Chapter
Verse

Acts 20:23

ESV except that the Holy Spirit testifies to me in every city that imprisonment and afflictions await me.
NIV I only know that in every city the Holy Spirit warns me that prison and hardships are facing me.
NASB except that the Holy Spirit solemnly testifies to me in every city, saying that chains and afflictions await me.
CSB except that in every town the Holy Spirit warns me that chains and afflictions are waiting for me.
NLT except that the Holy Spirit tells me in city after city that jail and suffering lie ahead.
KJV Save that the Holy Ghost witnesseth in every city, saying that bonds and afflictions abide me.

What does Acts 20:23 mean?

The Holy Spirit does not often give us specific, minutely detailed instructions. He gave us the Bible to train us in godly living (2 Timothy 3:16), but He doesn't usually mandate what car we drive, what job we take, or where we travel.

On a couple of different occasions, however, He does tell Paul where to go. During Paul's second missionary journey, as he traveled west through modern-day Turkey, he planned to go to the province of Asia in the southwest, but the Holy Spirit forbade him. Next, he thought he would go north to Mysia and Bythinia. Instead, the Holy Spirit sent Paul a vision of a man inviting him across the Aegean Sea to Macedonia (Acts 16:6–10). It would be years before Paul would minister in Asia for any significant time.

When he did get to Asia, he settled in the city of Ephesus for three years (Acts 20:31). Afterward, he tours the churches he had planted along the Aegean Sea before sailing to Miletus and asking the elders of the Ephesian church to meet him. He tells them the Holy Spirit has again given him orders: to Jerusalem (Acts 20:22) where he will experience more of the sufferings God promised him when he came to faith in Jesus (Acts 9:16).

Paul does not always walk into danger. When he heard of a plot to kill him in Damascus, he escaped out of a window (Acts 9:23–25). He fled angry Jews from Thessalonica in both Thessalonica and Berea (Acts 17:10, 13–14). After he is arrested by the Romans in Jerusalem and the Jewish leaders commission an assassination, he will arrange his own prison transfer (Acts 23:12–22).

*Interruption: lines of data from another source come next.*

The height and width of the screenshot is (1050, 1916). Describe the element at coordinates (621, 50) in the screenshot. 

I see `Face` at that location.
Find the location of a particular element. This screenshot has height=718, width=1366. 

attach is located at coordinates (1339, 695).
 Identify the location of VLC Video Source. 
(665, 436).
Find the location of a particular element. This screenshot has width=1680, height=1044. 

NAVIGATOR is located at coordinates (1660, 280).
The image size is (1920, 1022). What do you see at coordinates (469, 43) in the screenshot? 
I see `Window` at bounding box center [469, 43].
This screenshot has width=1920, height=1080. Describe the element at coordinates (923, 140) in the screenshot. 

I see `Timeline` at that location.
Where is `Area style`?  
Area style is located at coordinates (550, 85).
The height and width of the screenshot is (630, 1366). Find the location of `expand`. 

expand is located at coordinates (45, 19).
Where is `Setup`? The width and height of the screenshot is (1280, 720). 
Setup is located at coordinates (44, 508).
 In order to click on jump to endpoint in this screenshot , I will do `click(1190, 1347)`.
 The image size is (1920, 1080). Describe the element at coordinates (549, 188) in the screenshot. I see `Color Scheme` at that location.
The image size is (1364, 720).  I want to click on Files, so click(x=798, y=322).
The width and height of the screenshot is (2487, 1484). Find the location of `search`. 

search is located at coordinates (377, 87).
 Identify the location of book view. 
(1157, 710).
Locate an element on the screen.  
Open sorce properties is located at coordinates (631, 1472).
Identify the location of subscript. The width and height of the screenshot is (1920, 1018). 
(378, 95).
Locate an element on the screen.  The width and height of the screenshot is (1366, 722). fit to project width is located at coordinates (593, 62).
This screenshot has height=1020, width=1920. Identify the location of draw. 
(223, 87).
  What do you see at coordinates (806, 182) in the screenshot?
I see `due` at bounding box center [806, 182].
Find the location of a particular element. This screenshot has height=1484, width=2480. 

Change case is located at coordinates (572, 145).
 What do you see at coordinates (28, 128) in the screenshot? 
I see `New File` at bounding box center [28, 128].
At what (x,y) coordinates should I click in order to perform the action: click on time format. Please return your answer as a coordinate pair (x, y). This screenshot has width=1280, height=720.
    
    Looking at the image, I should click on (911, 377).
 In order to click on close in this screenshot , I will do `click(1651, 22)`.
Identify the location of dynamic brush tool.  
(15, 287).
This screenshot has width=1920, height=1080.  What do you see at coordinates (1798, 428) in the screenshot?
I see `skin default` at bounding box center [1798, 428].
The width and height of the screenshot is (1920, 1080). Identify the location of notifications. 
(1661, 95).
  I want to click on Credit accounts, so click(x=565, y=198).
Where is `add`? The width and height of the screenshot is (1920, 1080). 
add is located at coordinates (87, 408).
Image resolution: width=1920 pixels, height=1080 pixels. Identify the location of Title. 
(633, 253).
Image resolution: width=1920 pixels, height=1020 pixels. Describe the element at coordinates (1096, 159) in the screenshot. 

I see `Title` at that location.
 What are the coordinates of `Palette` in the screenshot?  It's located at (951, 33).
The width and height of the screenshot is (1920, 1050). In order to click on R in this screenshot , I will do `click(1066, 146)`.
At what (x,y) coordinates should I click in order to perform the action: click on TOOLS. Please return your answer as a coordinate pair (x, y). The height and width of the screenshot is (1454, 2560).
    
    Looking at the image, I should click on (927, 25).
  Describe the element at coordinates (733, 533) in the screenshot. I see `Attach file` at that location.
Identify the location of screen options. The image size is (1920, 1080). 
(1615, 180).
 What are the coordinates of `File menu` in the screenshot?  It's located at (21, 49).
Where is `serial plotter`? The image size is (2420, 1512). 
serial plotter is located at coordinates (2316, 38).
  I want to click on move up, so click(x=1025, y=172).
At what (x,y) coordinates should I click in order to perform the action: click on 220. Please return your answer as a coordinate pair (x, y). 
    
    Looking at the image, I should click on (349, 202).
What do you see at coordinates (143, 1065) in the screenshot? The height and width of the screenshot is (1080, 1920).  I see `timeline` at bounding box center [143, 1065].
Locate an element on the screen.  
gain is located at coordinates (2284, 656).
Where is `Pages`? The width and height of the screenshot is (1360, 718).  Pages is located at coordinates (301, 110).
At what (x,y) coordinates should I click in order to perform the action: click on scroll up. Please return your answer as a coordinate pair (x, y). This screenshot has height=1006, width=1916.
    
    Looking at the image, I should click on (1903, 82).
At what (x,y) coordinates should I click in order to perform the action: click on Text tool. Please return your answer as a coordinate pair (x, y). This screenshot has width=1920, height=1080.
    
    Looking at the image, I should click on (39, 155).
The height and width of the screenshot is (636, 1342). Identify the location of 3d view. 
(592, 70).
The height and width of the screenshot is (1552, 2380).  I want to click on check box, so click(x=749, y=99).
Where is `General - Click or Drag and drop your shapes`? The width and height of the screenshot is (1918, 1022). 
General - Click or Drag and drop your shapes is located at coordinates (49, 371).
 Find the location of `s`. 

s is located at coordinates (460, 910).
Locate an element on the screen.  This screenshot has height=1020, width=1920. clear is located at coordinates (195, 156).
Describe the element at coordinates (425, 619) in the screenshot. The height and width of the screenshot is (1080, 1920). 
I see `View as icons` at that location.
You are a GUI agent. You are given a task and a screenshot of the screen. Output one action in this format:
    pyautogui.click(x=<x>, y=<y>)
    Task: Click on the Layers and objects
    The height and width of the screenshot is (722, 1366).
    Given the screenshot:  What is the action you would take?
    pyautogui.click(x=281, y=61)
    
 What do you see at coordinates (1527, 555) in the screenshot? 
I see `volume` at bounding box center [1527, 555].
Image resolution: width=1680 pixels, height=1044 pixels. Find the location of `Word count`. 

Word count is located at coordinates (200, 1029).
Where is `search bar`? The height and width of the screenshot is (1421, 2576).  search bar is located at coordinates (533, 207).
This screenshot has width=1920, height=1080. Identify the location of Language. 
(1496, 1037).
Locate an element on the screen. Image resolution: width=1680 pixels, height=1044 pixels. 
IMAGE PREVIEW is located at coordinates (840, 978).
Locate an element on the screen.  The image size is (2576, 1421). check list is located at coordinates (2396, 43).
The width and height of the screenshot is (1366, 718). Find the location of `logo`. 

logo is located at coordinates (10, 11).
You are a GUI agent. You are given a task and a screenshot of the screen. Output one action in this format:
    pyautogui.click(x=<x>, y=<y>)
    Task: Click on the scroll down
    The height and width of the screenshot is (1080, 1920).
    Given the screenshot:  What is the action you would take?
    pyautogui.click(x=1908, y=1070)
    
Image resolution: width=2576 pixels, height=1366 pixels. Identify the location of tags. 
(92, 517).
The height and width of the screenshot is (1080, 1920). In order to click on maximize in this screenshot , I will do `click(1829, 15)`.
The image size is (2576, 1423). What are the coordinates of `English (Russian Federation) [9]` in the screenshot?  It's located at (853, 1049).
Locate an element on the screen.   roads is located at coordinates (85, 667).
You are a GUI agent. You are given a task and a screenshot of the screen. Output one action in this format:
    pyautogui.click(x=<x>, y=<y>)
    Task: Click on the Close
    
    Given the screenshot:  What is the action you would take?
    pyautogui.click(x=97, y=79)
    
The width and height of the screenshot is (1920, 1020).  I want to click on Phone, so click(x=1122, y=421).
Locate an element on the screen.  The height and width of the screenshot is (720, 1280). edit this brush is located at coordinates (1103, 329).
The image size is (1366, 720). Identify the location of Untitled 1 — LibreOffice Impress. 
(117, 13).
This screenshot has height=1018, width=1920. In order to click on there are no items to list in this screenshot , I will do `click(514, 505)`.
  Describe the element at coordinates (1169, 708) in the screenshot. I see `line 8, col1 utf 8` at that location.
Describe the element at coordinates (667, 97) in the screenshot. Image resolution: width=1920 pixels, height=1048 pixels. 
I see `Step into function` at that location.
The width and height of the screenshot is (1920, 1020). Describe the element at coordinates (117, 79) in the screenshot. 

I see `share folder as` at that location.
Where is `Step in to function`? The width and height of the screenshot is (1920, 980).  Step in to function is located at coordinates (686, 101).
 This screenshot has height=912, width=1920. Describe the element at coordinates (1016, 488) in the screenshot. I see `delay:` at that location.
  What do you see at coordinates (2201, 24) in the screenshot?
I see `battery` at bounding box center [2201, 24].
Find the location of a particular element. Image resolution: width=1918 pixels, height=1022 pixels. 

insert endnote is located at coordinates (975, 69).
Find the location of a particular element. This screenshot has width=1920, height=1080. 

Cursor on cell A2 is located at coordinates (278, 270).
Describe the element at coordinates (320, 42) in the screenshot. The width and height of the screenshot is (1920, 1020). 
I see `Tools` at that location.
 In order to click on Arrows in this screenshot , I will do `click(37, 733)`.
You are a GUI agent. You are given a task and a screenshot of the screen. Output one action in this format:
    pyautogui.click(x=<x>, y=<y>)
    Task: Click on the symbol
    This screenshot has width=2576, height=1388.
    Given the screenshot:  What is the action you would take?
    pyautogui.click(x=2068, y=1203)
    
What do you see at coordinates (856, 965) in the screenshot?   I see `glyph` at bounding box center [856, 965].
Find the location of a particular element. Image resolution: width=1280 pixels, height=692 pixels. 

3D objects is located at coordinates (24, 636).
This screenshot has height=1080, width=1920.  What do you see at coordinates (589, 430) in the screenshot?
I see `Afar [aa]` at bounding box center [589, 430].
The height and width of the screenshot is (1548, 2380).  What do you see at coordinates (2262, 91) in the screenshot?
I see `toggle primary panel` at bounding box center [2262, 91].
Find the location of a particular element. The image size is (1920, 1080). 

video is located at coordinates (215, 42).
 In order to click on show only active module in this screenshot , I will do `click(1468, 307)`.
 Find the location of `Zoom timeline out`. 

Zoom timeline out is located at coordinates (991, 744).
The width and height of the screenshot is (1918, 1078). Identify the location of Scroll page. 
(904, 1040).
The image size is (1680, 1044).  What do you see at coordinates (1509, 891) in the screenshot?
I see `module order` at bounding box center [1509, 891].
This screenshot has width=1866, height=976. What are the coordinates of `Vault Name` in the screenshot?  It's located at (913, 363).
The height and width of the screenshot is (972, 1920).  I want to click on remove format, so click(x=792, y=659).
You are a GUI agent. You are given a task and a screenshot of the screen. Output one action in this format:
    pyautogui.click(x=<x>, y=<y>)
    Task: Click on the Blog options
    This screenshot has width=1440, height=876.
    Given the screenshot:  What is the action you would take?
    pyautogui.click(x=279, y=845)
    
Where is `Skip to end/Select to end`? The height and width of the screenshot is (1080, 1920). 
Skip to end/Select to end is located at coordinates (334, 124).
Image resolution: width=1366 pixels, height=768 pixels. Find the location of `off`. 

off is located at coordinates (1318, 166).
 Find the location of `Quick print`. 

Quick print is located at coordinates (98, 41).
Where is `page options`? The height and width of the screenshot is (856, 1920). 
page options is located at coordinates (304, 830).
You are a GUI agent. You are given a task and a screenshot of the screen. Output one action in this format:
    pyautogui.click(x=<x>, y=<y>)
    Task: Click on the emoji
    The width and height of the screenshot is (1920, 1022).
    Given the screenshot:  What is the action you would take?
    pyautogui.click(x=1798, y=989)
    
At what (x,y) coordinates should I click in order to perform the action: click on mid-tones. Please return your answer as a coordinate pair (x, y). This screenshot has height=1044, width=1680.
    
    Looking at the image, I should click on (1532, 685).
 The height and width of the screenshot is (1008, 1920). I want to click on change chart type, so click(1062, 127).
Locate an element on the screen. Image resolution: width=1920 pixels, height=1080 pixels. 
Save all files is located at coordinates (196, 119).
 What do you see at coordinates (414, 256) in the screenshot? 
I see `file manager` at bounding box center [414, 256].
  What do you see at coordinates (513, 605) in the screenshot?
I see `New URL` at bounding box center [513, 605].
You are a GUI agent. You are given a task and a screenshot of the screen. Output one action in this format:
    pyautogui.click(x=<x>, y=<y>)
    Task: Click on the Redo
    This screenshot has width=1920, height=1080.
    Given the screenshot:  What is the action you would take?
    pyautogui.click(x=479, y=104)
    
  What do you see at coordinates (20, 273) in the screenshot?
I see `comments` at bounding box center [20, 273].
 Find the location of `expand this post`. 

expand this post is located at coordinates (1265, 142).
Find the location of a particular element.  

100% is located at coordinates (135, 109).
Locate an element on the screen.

This time, however, the Holy Spirit isn't giving him a choice. He will be arrested and imprisoned for two years (Acts 24:27). He will be shipwrecked on his way to Rome where he will be imprisoned for another two years (Acts 27:39–44; 28:30–31). He goes willingly because his weakness gives opportunity for Jesus to display His strength so that others may have life (2 Corinthians 4:7–12).